*How to complete this task*: Copy exactly the line containing "You are a GUI" and all the lines that follow it to the end of the records, minus the pictures.

*Records to use*:
[Start of Attachment]

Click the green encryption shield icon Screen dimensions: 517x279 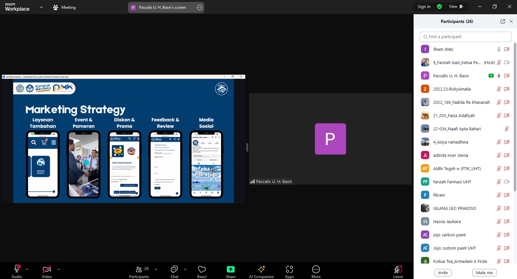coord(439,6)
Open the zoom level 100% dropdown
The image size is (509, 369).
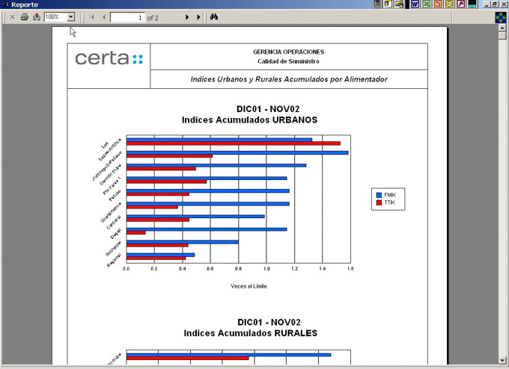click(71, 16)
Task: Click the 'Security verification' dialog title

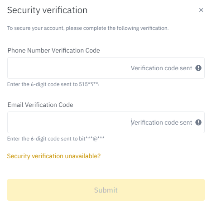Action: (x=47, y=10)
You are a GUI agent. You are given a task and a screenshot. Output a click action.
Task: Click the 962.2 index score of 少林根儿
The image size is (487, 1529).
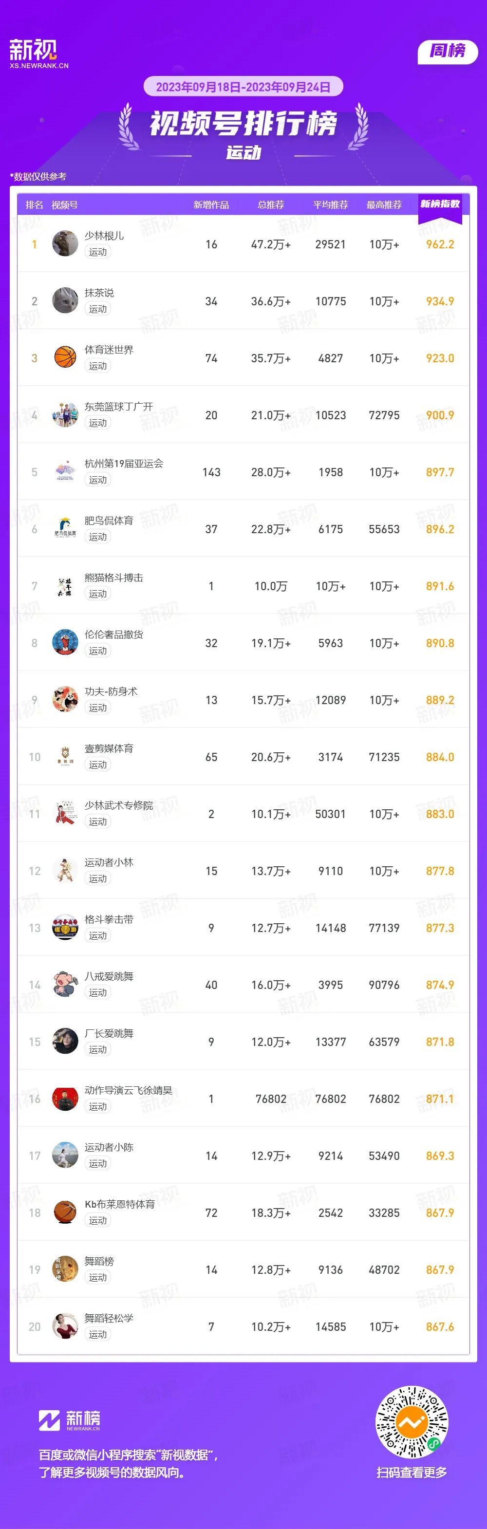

[End of Attachment]

*Solution*:
You are a GUI agent. You are given a task and a screenshot. Output a click action.
Task: Click the 962.2 index score of 少林根儿
The image size is (487, 1529).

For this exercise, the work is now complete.